Thirdly, and more speculatively, the presence of a web of interlocking protective strategies might mean we don't always have to make each layer of protection maximally strong to keep ourselves safe. If you go overboard on surveillance of the life sciences, you'll alienate researchers and shut down a lot of highly valuable research. If you insist on BSL-4 conditions for any infectious pathogens, you'll burn a huge amount of resources (and goodwill, and researcher time) for not all that much benefit. And so on. Better to set the strength of each layer at a judicious level, and rely on the interlocking web of other measures to make up for any shortfall.
Of course, none of this is to say that we're actually well-prepared and can stop worrying. Not all strands of the web are equally important, and some may have obvious catastrophic flaws. And a web of prevention optimised for preventing traditional bioattacks may not be well-suited to coping with the biosecurity dangers posed by emerging technologies. Perhaps most importantly, a long-termist outlook may substantially change the Web's ideal composition and strength. But in the end, I do think I expect something like the Web, and not a single ironclad mechanism, to be what protects us.
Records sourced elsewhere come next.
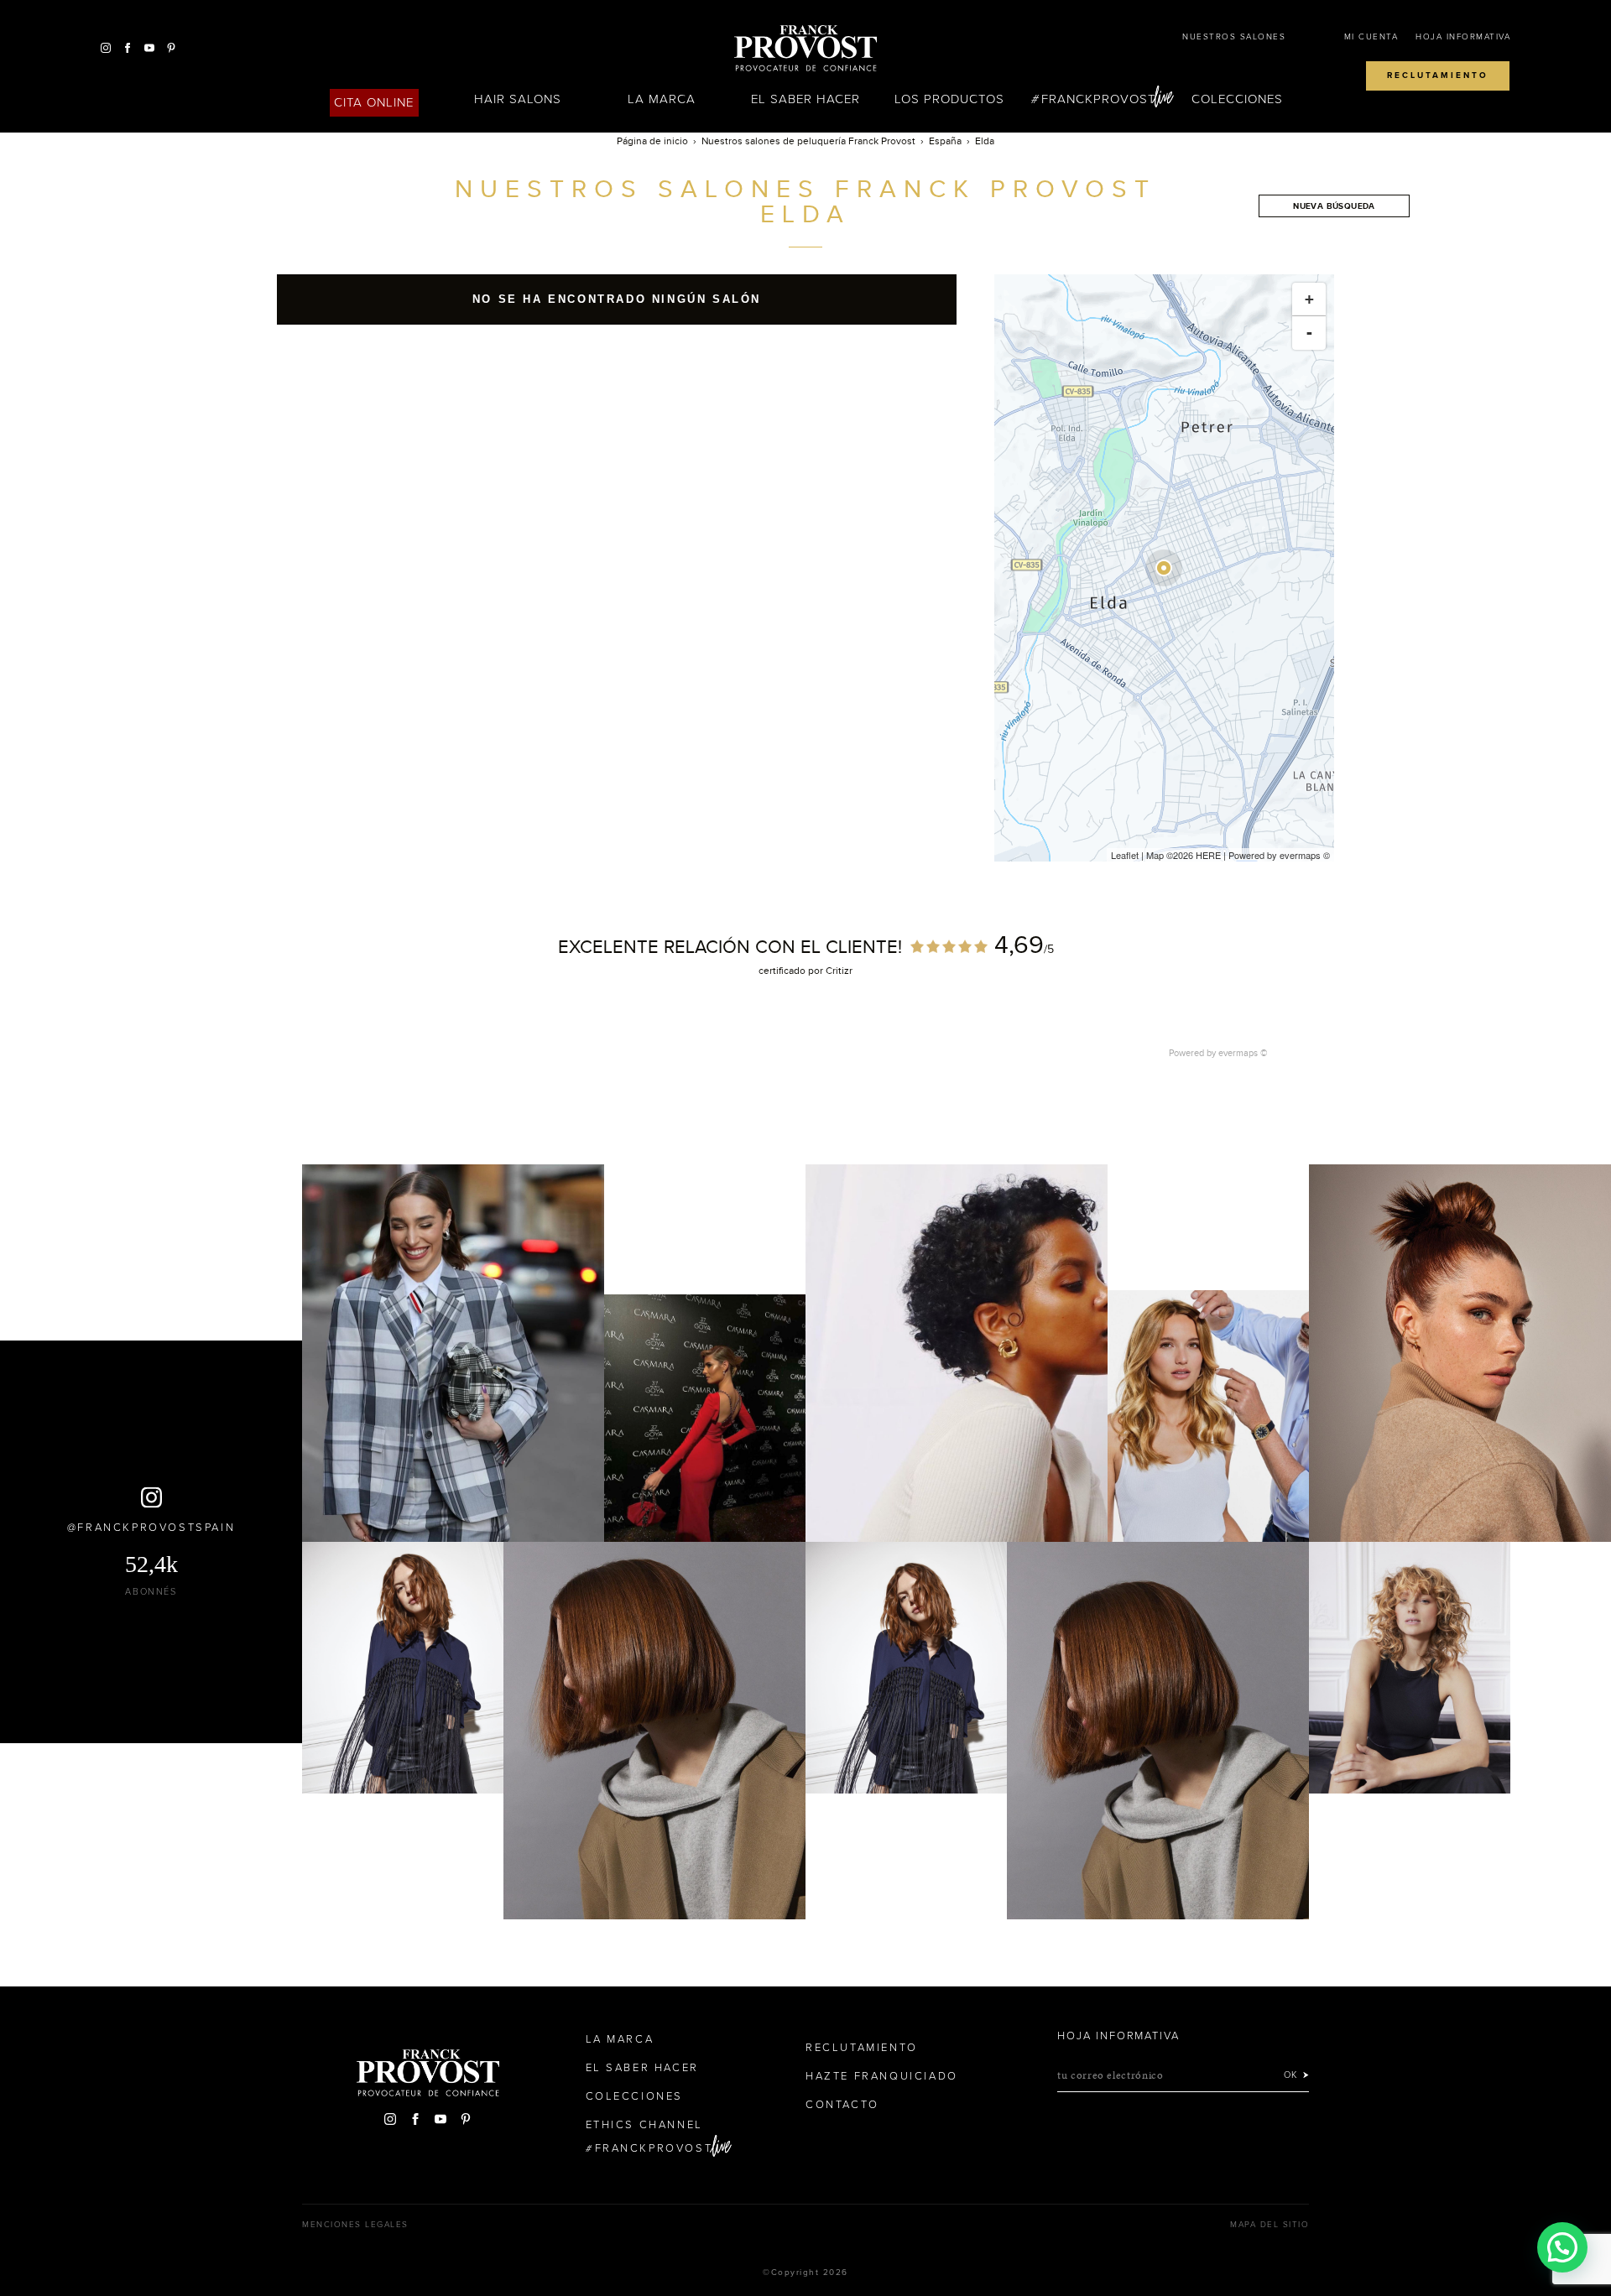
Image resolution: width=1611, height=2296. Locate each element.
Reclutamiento (1437, 75)
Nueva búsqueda (1334, 206)
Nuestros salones (1233, 37)
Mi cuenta (1371, 37)
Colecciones (1237, 99)
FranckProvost (1098, 99)
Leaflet (1125, 855)
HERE (1208, 855)
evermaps (1300, 855)
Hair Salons (518, 99)
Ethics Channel (644, 2125)
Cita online (374, 102)
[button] (1562, 2247)
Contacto (842, 2104)
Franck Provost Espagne (805, 48)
A related notion from computer security, defense in depth.
Another related concept I just stumbled upon is the "Swiss cheese model of accident causation". According to Wikipedia, this is:
This is referenced in a viral image about preventing covid-19 infections.
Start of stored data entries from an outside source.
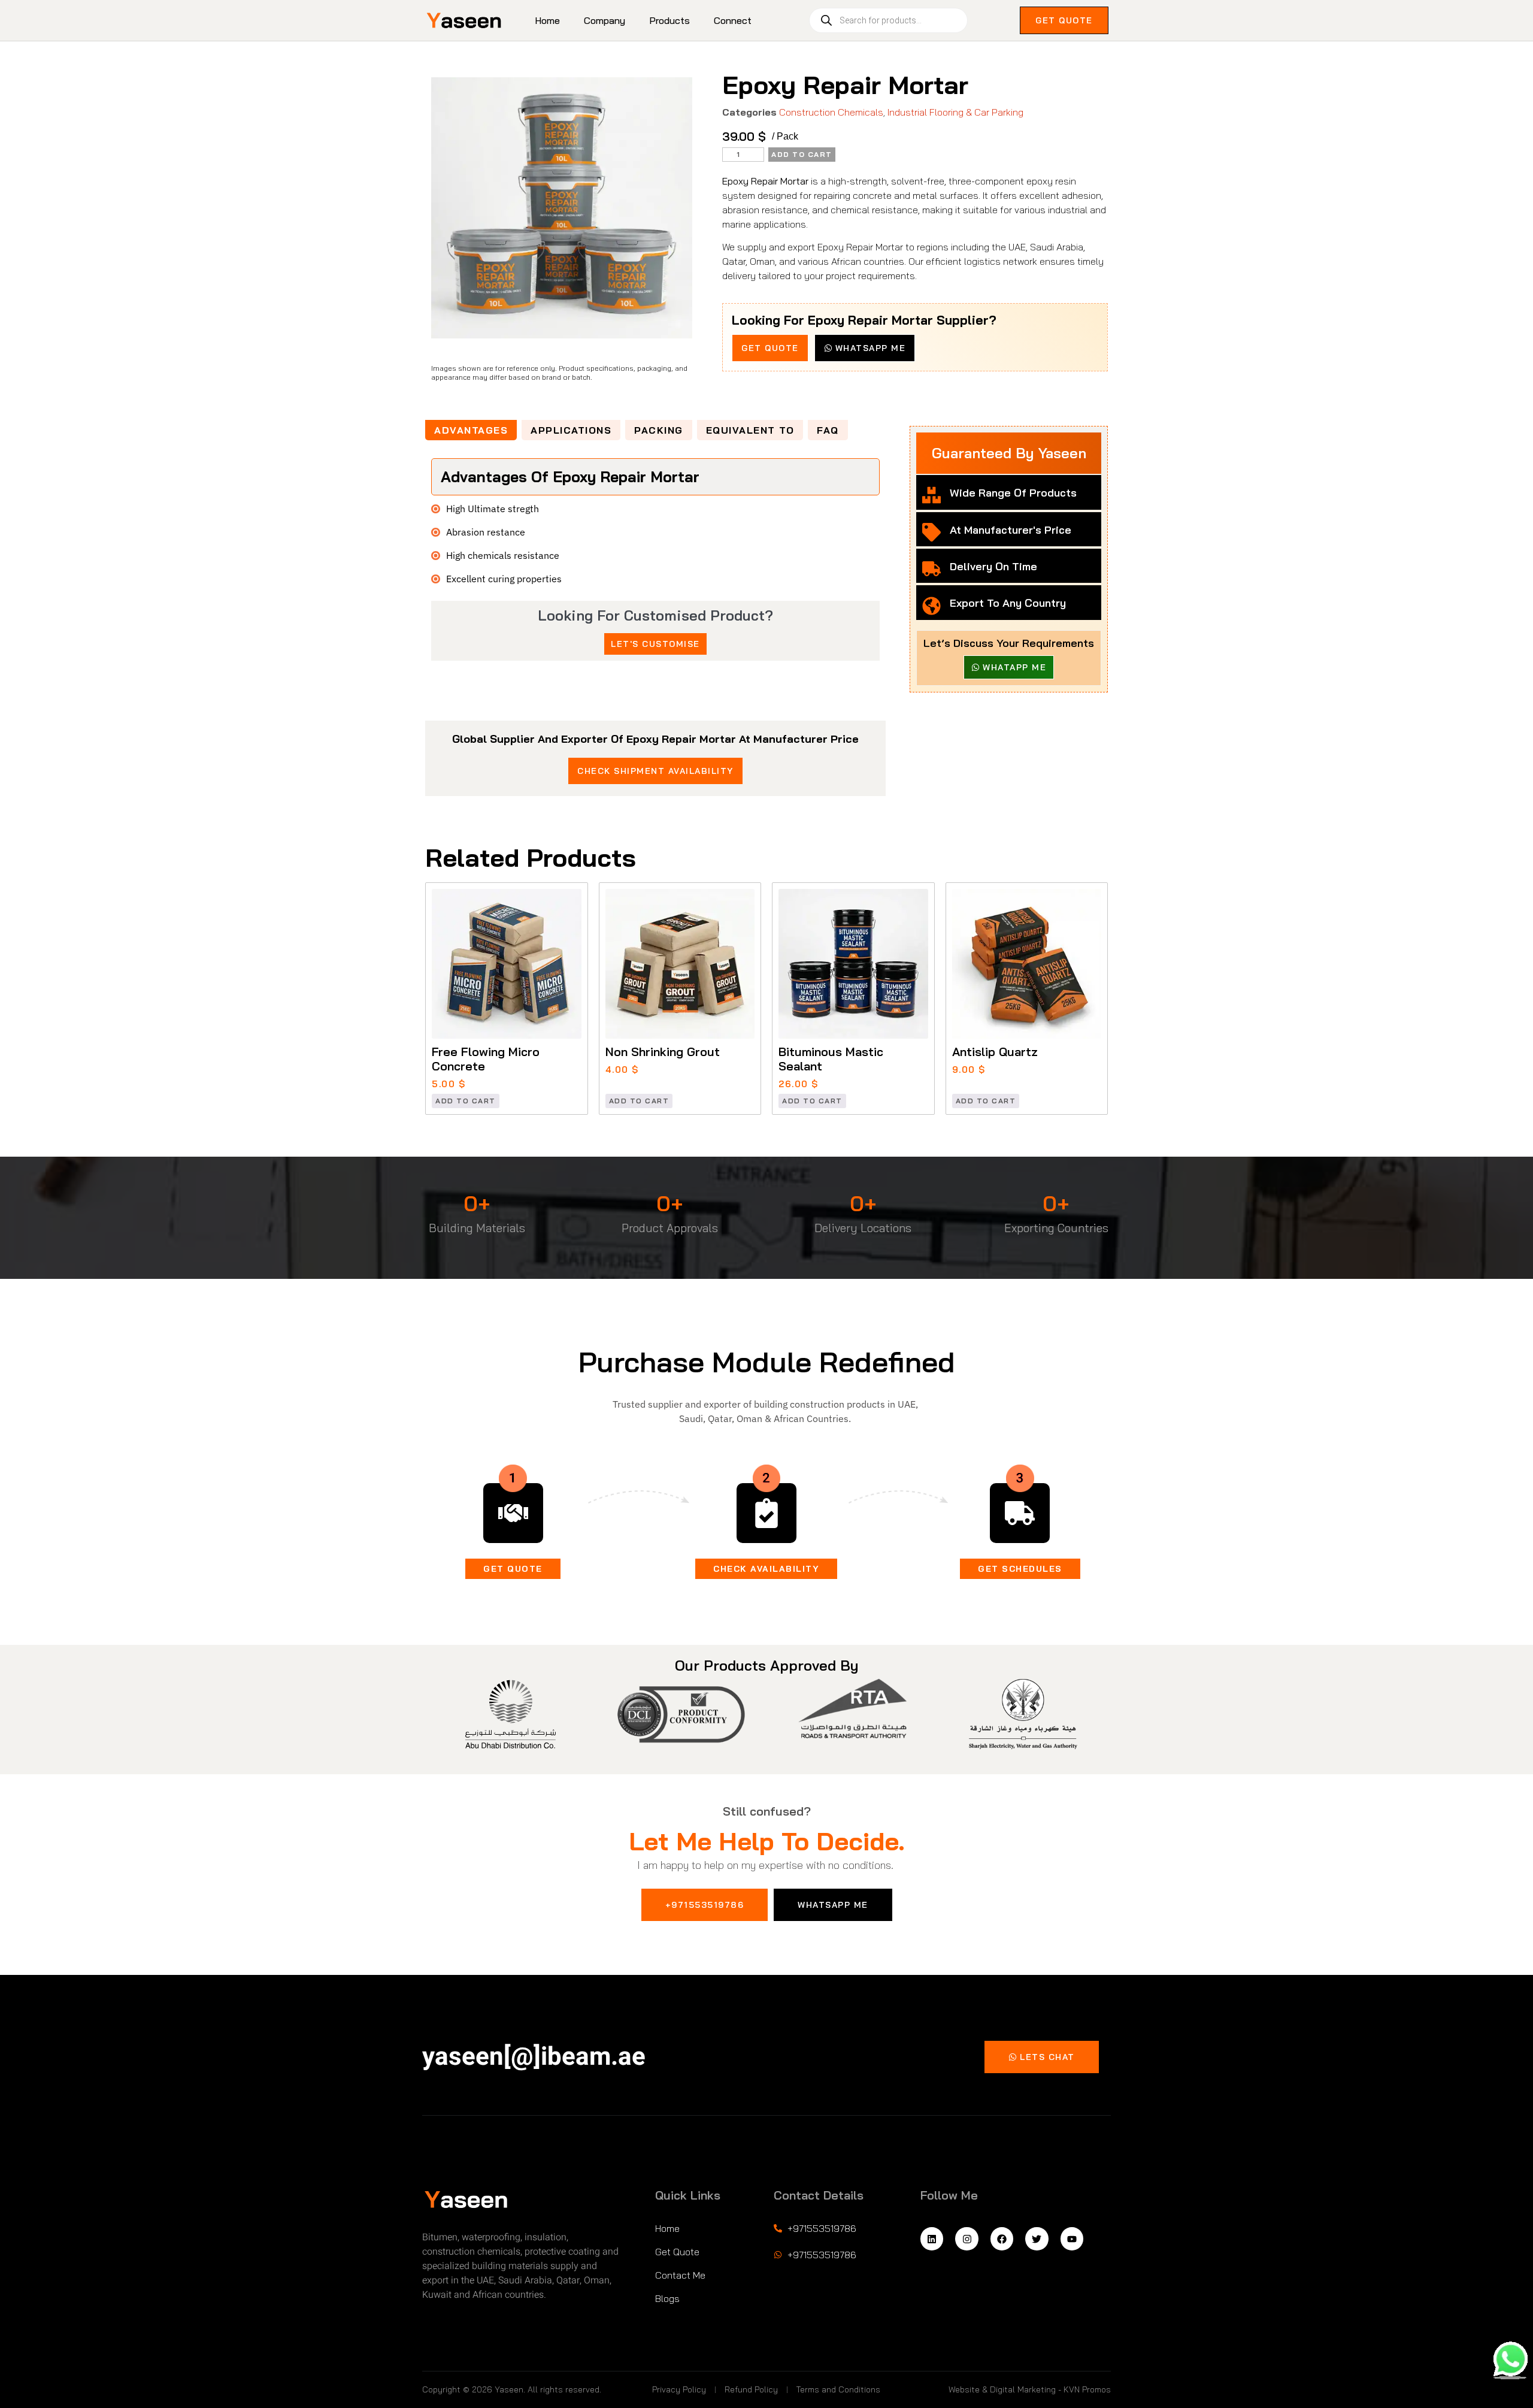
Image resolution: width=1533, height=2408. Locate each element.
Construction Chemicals (831, 112)
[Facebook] (1001, 2238)
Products (669, 20)
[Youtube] (1072, 2238)
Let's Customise (655, 644)
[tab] (471, 430)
Also related is the recent (very interesting) paper using that same term (linkpost).
(Interestingly, I don't recall the paper mentioning getting the term from computer security, and, skimming it again now, I indeed can't see them mention that. In fact, they only seem to say "defence in depth" once in the paper.
I wonder if they got the term from computer security and forgot they'd done so, if they got it from computer security but thought it wasn't worth mentioning, or if the term has now become fairly common outside of computer security, but with the same basic meaning, rather than the somewhat different military meaning. Not really an important question, though.)
I've noticed something similar around "security mindset": Eliezer and MIRI have used the phrase to talk about a specific version of it in relation to AI safety, but the term, as far as I know, originates with Bruce Schneier and computer security, although I can't recall MIRI publications mentioning that much, possibly because they didn't even realize that's where the term came from. Hard to know, a probably not very relevant other than to weirdos like us. ;-)
The initial post by Eliezer on security mindset explicitly cites Bruce Schneier as the source of the term, and quotes extensively from this piece by Schneier.